# NLP Final Project (Project proposal)
## Artemii Bykov, DS-01
###### tags: `NLP`, `ML`, `Supervised learning`, `LSTM`, `Stane detection`, `Twitter`
#### Link to [Colab]()
[ToC]
### State the problem
The objective of was to identify the stance of Twitter users towards rumour tweets. Given a rumourous tweet (source) and its following replies, model should classify the stance of each tweet (including the source tweet). The type of reply could be one of the following:
* **Support**: responding user supports the veracity of the rumour
* **Deny**: responding user denies the veracity of the rumour
* **Query**: responding user demands additional evidence
* **Comment**: responding user’s tweet is not useful in determining the veracity of the rumour
### Proposed solution
* Remove URL, alias and other stuff
* Use pretrained Word2Vec model for word embeddings
* Find marker words such as negation, swear etc.
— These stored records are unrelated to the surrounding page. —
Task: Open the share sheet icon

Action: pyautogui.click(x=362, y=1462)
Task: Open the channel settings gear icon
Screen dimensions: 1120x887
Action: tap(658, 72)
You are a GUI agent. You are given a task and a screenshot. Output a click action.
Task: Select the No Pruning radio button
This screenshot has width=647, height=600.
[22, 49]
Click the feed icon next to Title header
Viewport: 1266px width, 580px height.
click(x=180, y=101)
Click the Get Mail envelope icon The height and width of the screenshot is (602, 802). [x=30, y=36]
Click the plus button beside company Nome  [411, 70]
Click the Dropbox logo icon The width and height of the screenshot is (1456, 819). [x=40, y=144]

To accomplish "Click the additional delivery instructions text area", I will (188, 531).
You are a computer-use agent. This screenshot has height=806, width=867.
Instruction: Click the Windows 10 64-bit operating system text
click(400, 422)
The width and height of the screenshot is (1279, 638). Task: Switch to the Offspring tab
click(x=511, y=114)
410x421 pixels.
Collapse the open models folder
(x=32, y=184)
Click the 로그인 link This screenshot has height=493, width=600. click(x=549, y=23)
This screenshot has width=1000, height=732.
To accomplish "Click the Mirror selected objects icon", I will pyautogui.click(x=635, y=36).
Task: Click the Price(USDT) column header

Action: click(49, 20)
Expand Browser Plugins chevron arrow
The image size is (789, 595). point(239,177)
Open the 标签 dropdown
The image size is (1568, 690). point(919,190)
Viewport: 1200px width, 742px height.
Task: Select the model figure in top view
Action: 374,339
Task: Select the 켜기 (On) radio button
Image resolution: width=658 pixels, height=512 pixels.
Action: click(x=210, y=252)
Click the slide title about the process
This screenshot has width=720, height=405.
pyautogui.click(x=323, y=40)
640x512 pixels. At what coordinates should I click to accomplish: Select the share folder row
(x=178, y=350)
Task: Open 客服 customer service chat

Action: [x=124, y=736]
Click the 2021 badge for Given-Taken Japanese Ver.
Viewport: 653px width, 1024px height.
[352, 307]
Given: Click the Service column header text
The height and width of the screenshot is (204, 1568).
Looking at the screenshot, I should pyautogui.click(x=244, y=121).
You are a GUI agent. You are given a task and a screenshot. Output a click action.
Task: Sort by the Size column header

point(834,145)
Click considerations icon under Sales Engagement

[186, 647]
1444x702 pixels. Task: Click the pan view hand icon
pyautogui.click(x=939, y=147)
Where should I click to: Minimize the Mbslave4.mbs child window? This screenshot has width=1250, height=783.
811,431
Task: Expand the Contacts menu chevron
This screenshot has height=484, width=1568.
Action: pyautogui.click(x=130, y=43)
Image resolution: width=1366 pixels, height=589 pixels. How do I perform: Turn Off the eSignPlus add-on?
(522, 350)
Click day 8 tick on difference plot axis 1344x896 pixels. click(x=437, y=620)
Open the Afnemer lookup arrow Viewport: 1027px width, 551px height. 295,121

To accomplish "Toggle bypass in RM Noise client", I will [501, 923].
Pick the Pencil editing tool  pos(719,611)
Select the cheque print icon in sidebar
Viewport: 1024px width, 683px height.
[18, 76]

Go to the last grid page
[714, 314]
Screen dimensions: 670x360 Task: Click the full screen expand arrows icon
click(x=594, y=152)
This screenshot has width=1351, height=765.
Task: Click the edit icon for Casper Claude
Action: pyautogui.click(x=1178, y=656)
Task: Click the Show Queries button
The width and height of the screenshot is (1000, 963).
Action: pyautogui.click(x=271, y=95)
* Use the LSTM layer to predict the type of tweet (reply or source). Why LSTM? Because twitter discussion is a tree where each following reply somehow depends on the previous, we want to make a prediction based not only on current input but also use previous tweets and that is why LSTM is a good choice (I hope) for such purposes. I suppose processing will be by branches (source + replies)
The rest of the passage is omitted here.